また生活保護そのものについて、「もしかして、利用を妨げる目的?」と勘ぐりたくなる内容も含まれている。たとえば番組中には、生活保護の利用を考えた女性が「生活保護は申請しても2〜3ヵ月待たなくてはならないので、それまで待てなくて風俗店の面接に」という内容を語るシーンがあるのだが、申請を受けた福祉事務所は、2週間以内に保護の可否を通知する必要がある。

 女性は本当に「2〜3ヵ月必要」と思い込んでいたのであろうし、「だから風俗に」も事実なのであろう。
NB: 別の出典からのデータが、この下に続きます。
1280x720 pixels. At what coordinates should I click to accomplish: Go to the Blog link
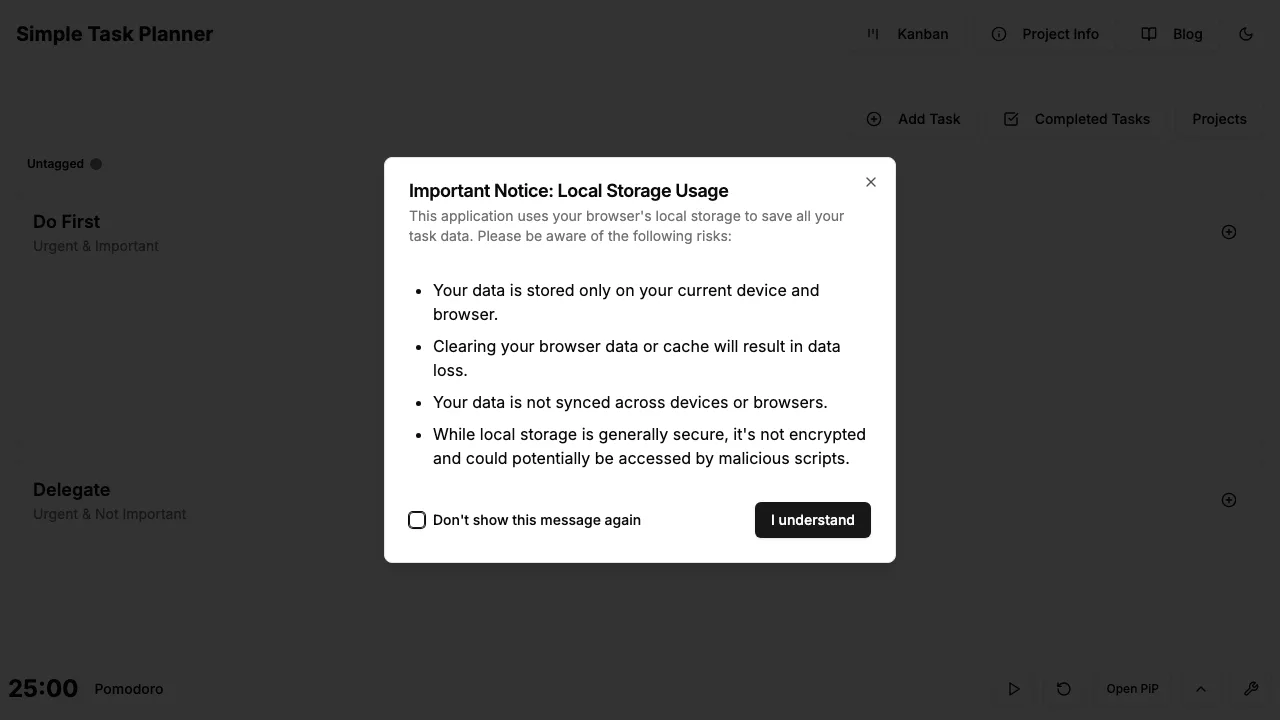click(1172, 34)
でも、テロップやナレーションに、

「申請から保護開始までの期間は2週間以内、緊急時には即時保護開始も可能」

 という情報を含めることは、難しいことではないはずだ。

 貧困問題に取り組む法律家・支援者たちが、「あしたが見えない」に対する数多くの批判や提言を行った。また、視聴者からは賛否とも数多くの反響が寄せられたという。この結果、2014年4月27日、NHKスペシャルにおいて検証番組「調査報告 女性たちの貧困〜"新たな連鎖"の衝撃〜」が放映されることとなった。こちらも、「NHKオンデマンド」で試聴することができる(有料・http://www.nhk-ondemand.jp/goods/G2014054777SC000/)。
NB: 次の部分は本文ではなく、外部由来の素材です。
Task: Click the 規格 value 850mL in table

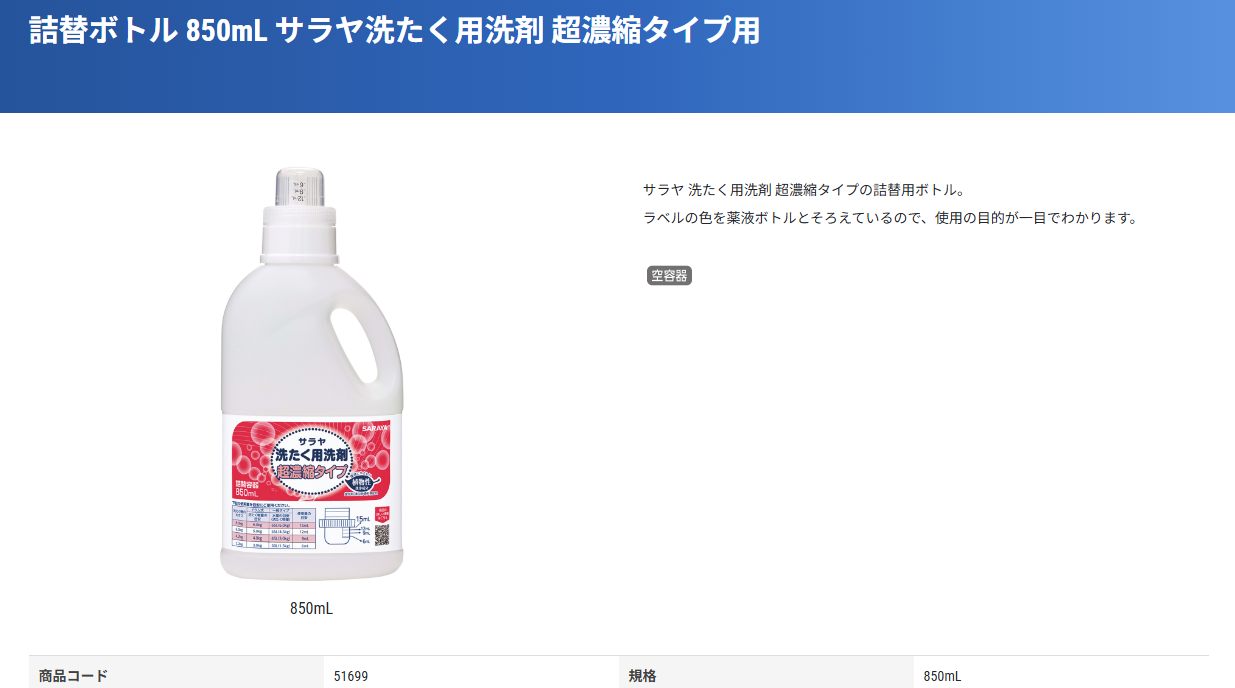Action: click(942, 676)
「調査報告 女性たちの貧困」では、女性の活躍に期待される一方で女性の貧困化も進んでいる現状・「一家を支える男性の長期安定雇用」という前提が崩れたために、妻が容易に貧困化し、さらに子どもたちも貧困状態に…という現状を、中学校に通うこともできないネットカフェ生活の14歳の少女・学費を稼ぐために東京に「出稼ぎ」して工事現場などで働く地方の大学生女子・長年望んで高齢で授かった胎児を「産んでも育てられない」と特別養子にする決意をした30代後半の母親など、衝撃的な実例とともに伝えている。

 筆者は、

「この取材力と訴求力は、優秀なスタッフの多いNHKだからこそ」

 と評価するものの、やはり何度も、

「だから、そのために、生活保護があるんでしょうが!」

 と絶叫したくなった。父親の失職や病気などのトラブルを、一家全員の困窮、特に子どもたちが健全な生育環境を失うことに直結させないためには、おそらく、さいきまこ著・漫画「陽のあたる家」(本連載 政策ウォッチ編・第35回参照)の一家のように早急に生活保護を利用することこそが最良の対応なのである。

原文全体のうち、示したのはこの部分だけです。